#### TO DO
Pictures are to be dropped, and only the lines from the one containing "At what coordinates" through the end of the data below are to be reproduced as written.

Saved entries
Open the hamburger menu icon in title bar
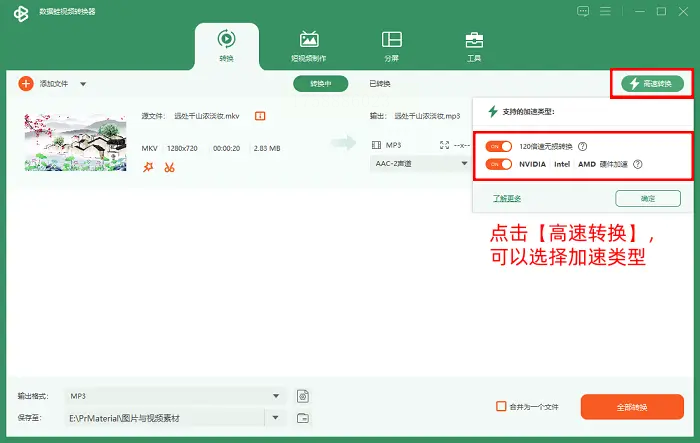 605,11
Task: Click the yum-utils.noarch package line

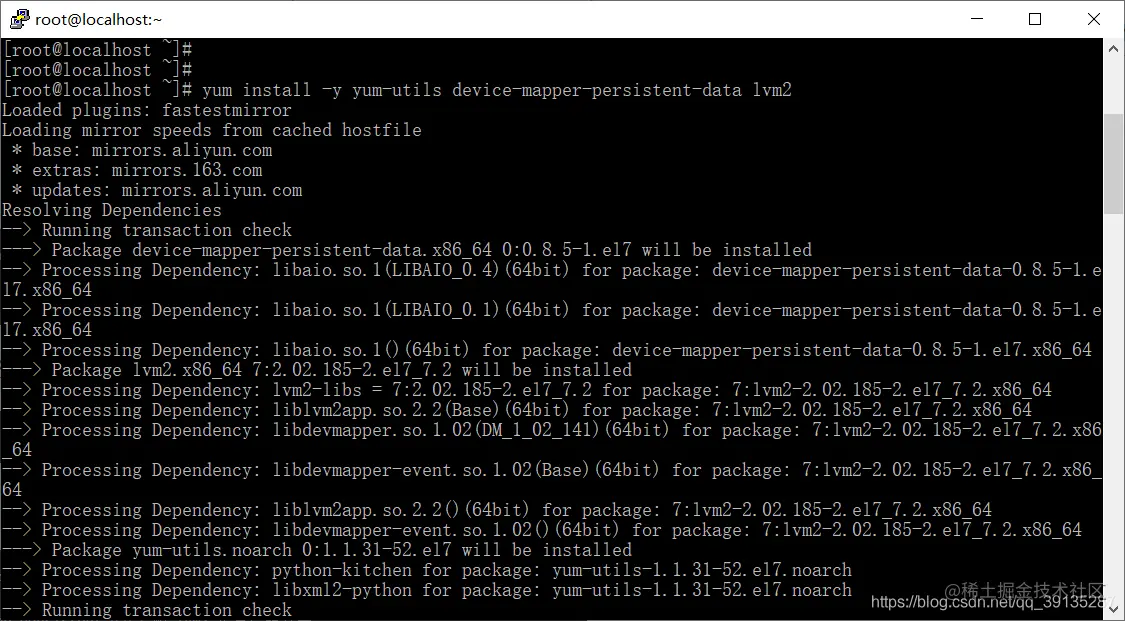Action: 300,550
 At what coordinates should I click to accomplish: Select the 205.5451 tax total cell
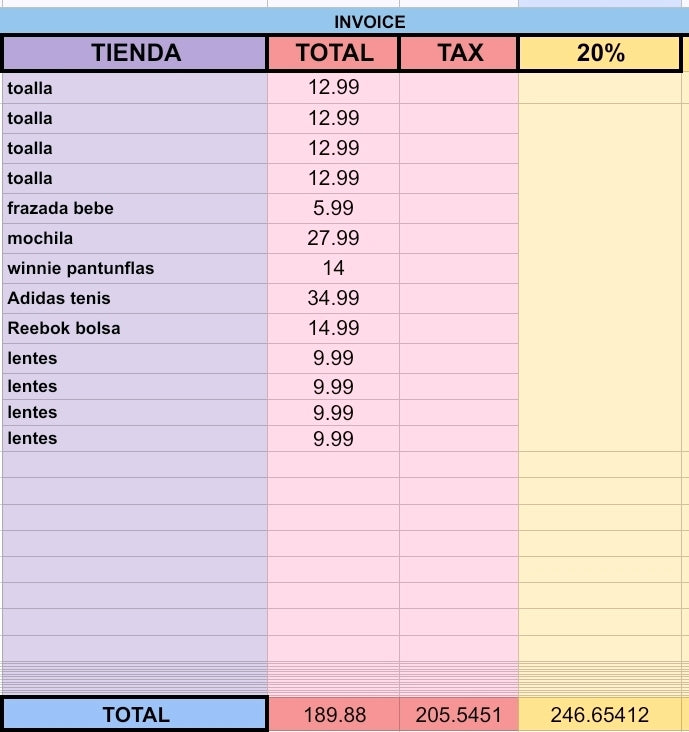tap(459, 715)
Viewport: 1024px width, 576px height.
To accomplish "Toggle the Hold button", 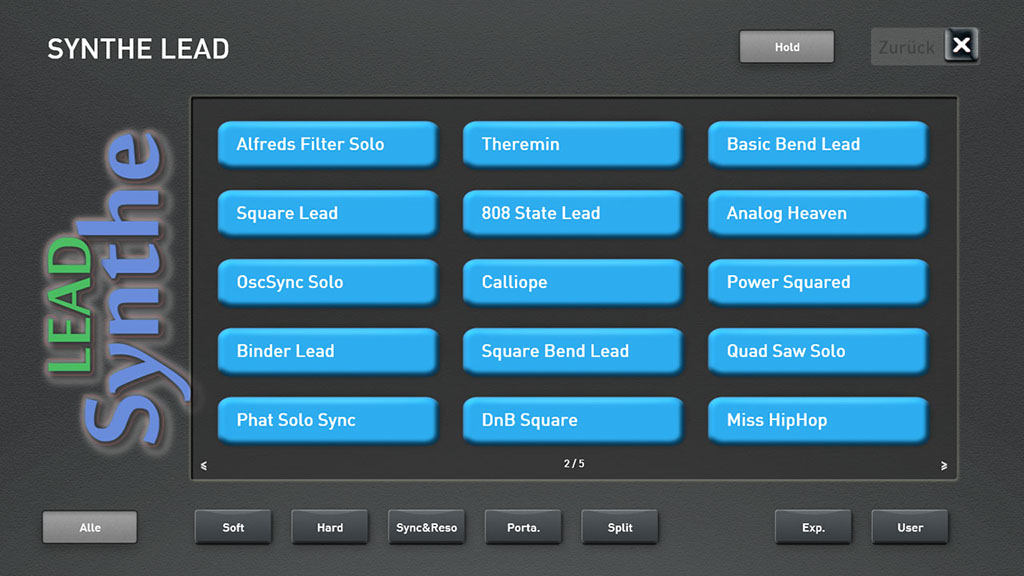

#### SOLUTION
 At what coordinates should I click to accomplish: Select the 205.5451 tax total cell
tap(459, 715)
Viewport: 1024px width, 576px height.
To accomplish "Toggle the Hold button", 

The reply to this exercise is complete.